**Work to complete:**
A. Could you return the part of the evolution textbook description from "Detail of contents" to "as brief stories.", copied word for word?
B. Can you carry the evolution textbook description forward, picking up right after its final sentence?

**Source passage:**

A concise and clear introduction to evolutionary biology.
This book introduces what is essential and exciting in evolutionary biology. It covers whole field and emphasises the important concepts for the student. Care has been taken to express complex and stimulating ideas in simple language, while the frequent examples and running summaries make reading fun. Its logical structure means that it can be read straight through, one chapter per sitting.
* Concise, clear, and states what is important
* Concentrates on the central concepts and illustrates them with telling examples
* Running summaries in the margins make navigation easy
* Suitable for a one-year or one-semester course in evolution
* Summaries at chapter ends
* Each chapter's links to neighbouring chapters are explained
Evolution: an introduction takes a fresh approach to classical topics such as population genetics and natural selection, and gives an overview of recent advances in hot areas such as sexual selection, genetic conflict, life history evolution, and phenotypic plasticity.
Detail of contents
The Prologue is unique and uniquely motivating. It makes four central points about evolution in the form of four case studies told as brief stories.
Chapters 1-3 describe natural selection and the essential difference between adaptive and neutral evolution with unmatched clarity and simplicity.
Chapter 4 emphasizes the essential message of population genetics without burdening the students with any of the unessential details and places unique emphasis on the role of the genetic system in constraining the response to selection.
Chapter 6 is not found in any other evolution textbook, although there are a number of recent books on the subject, and it therefore provides an introductory overview of a topic that has been the object of much recent interest and promises to generate much more insight: the expression of genetic variation analysed with the concept of reaction norms.

**Source material:**
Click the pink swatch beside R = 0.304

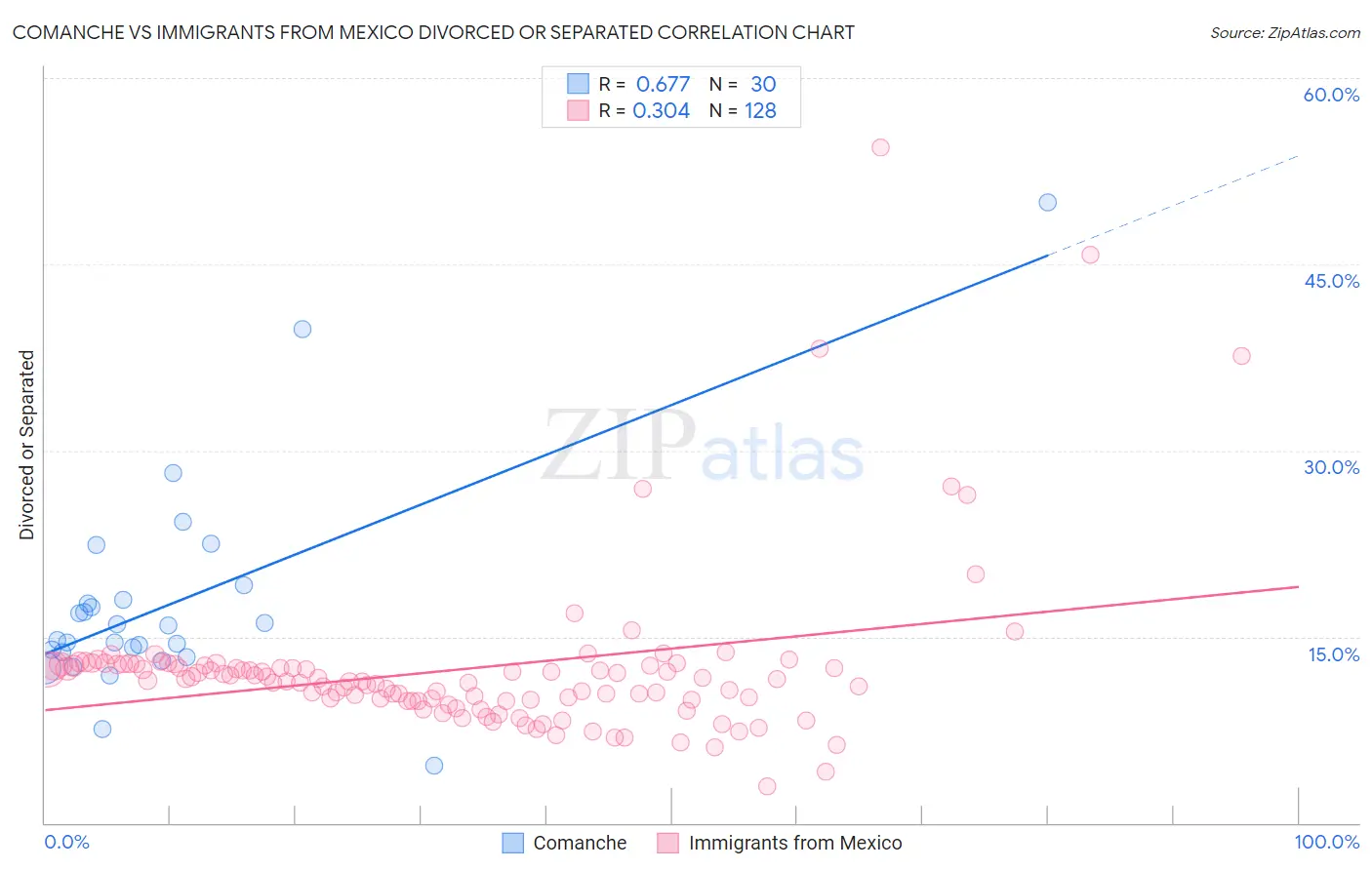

**Replies:**
A.
Detail of contents
The Prologue is unique and uniquely motivating. It makes four central points about evolution in the form of four case studies told as brief stories.

B.
Chapters 7-9 cover sex, life histories, and sexual selection in greater depth than they are dealt with in any other introductory textbook but without introducing advanced technical language and analysis.
Chapters 6-9 thus give unprecedented coverage to phenotypic evolution in an introductory text.
Chapter 10 on multilevel selection and genetic conflict is unique in introductory textbooks. Rolf Hoekstra has achieved a wonder of clarity and concision on the essentials of this exciting topic.
Chapters 11 and 12 on speciation and systematics are, by comparison, pretty standard, but they continue the policy of clarity and concision with the focus on essentials.
Chapter 13 on the history of the planet and of life is a completely new approach unabashedly designed to motivate students to think about deep time, geology, paleontology, and fossils.
Chapter 14 on the major transitions in evolution is also not found in any other introductory textbook. It documents the conceptual issues raised in the history of life briefly and in a form that will stimulate the gifted.
Chapter 15 profiles the chief insights made possible by molecular systematics in the form of four case studies ranging from deep time to recent European history. It has standard content but unique structure. A strong point is the way mitochondrial Eve is contrasted with transpecies polymorphism to show students how to think about inferences with molecular evidence.
Chapter 16 briefly presents the principle comparative methods and the kinds of insights that can be achieved with them. It is not unique - Ridley covers this ground well - but the examples used are new and the essential features of the methods - including potential pitfalls - are quite clearly described.
Chapter 17 places evolutionary thought into the context both of the
natural sciences and of society at large.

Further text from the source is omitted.